My job has been a continuous challenge. Sales is difficult. Put human capital and the job of recruitment and job placement in the mix, and one has more stress than I ever thought possible in a position. The cherry on top is that I have always been a perfectionist and put undue pressure on myself to succeed and be the best I can be. What I have found this year, going into my third year at Aureus Medical, is that I need to learn to put my work in perspective with the rest of my life. My company is great about promoting work/life balance, but I still carry around the massive pressure of producing and staying at a high level in production. With so much outside of my control in this industry, it has been rough dealing with my natural anxiety to do well. I have realized recently that my hair is falling out. Before this realization, I went through denial about it and then went to the doctor to see if I was deficient in something that might be causing my hair loss. I am still going to see a dermatologist to rule out all possibilities, but I believe that my hair loss is due to stress. My anxiety this year has caused my hair to fall out in massive amounts. My hair is about half as thick as it used to be. I don’t think that I can blame my job as the sole culprit (there have been other stressors), but I have forced myself to take a step back and truly look at how I am approaching all aspects of my life. Something in my perspective needs to change.

What I have decided to do is to focus almost exclusively on the joy in my life. At my job, I am going to put more focus on my work relationships as opposed to staying in my cube and working my tail off. I will continue to work hard, of course, but I need to lighten my perspective and worry less about production and more about building relationships. This goes for my relationships elsewhere, too…through my volunteer organizations, my CrossFit gym, and with my friendships. I think it was Lennon who said “the joy you take is equal to the joy you make”…or maybe it was “the love you take is equal the love you make”…but it all means the same thing. We are what we believe. I believe I am a good person who wants to realize my fullest potential. I can do that without putting stress on myself. Stress and anxiety don’t solve problems or change outcomes. They only make things worse. We all have the power to change our perspective and only see the good in our situations. We should always reflect and learn from poor or less-than-awesome outcomes, but we shouldn’t dwell on them. We should let them go and move on to bigger and better opportunities that come our way…because they always will.

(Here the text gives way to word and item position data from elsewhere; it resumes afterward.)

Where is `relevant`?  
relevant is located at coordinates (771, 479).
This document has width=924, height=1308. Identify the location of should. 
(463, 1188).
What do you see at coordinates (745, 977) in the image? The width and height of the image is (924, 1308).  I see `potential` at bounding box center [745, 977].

So…as I embark on 2019 in the middle of my 40th year, I am SO excited about all the possibilities this coming year will inevitably bring. I am grateful for my expanded family, my truly amazing friends, and my improved outlook on life as I continue on this crazy journey. As always, I am reminded that gratitude is the name of the game and the only effective way to walk through life. I want each of you reading this to know that I love you very much, even if we haven’t always seen eye-to-eye or had a rough spot in our past (as I am sure I have with some of you). We are nothing without our relationships, and I cherish each of you for your unique attributes and for the love & joy you bring to my life.

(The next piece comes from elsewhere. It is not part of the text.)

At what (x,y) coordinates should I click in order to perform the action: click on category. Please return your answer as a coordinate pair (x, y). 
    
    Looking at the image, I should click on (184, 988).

Thank you for reading, and I wish you all a year of love, joy, and exceptionalism.

2 Comments Add yours

  1. Ron Ohme's avatar Ron Ohme says:

    Jen you put way to much pressure on your self. hope some day you learn how to relax. life is so short be sure to take time to enjoy it. also hope that some day you find some one that you can really enjoy life with. happy holidays to you and your daughter daughter 🤤

    1. jlw78's avatar jlw78 says:

      I do relax, and the gym is my haven. Work is just a big stress ball right now. Happy Holidays to you as well! Hope you are enjoying Florida!